É interessante notar que o que entendemos hoje como “deus criador” difere significativamente do conceito presente nas mitologias antigas. A criação do mundo nem sempre estava associada ao “primeiro deus” e tampouco era vista como um evento tão excepcional. Podemos considerar que a noção contemporânea de “criação”, influenciada pela revelação bíblica, é uma ampliação da compreensão mais antiga.

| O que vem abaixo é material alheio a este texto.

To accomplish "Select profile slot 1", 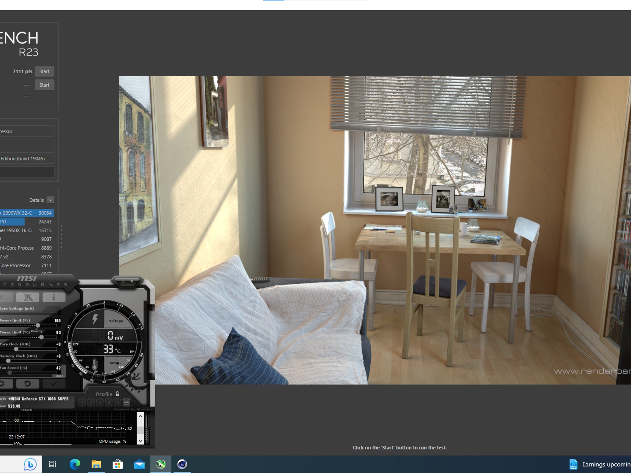I will click(82, 402).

Em comparação com a narrativa bíblica, o “deus criador” sumério assemelha-se mais a Adão do que ao Deus judaico-cristão. Aliás, ambas as tradições destacam a figura do primeiro homem — o Homem (com “H” maiúsculo) —, do qual toda a humanidade descende, incluindo as mulheres. Vale lembrar o curioso processo de partenogênese (comum em várias mitologias), pelo qual Eva, a Mulher (com “M” maiúsculo), teria surgido.

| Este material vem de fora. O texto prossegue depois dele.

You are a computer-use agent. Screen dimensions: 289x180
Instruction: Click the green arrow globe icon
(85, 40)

Faz sentido pensar que, nas implicações da criação descrita no Gênesis, há duas etapas distintas: na primeira, Deus cria o Homem; na segunda, o Homem gera a humanidade. Ao analisar os registros cosmogônicos pagãos, percebe-se que a maioria parte dessa segunda criação, enquanto a primeira é ignorada ou tratada como um mistério insolúvel (para sermos justos, também é assim para nós).
Na mitologia suméria, Enki moldou os primeiros seres humanos a partir de argila misturada ao sangue de um deus. Além disso, ele era considerado o guardião dos dons da civilização, o que estabelece paralelos evidentes com a figura grega de Prometeu, que também teria criado a humanidade com argila.
Prometeu, por sua vez, assemelha-se a Adão não apenas na ideia da criação, mas também na narrativa de desobediência, castigo e queda.
É fascinante observar como as cosmogonias, embora apresentem variações e confusões entre os personagens, parecem contar, no fundo, a mesma história.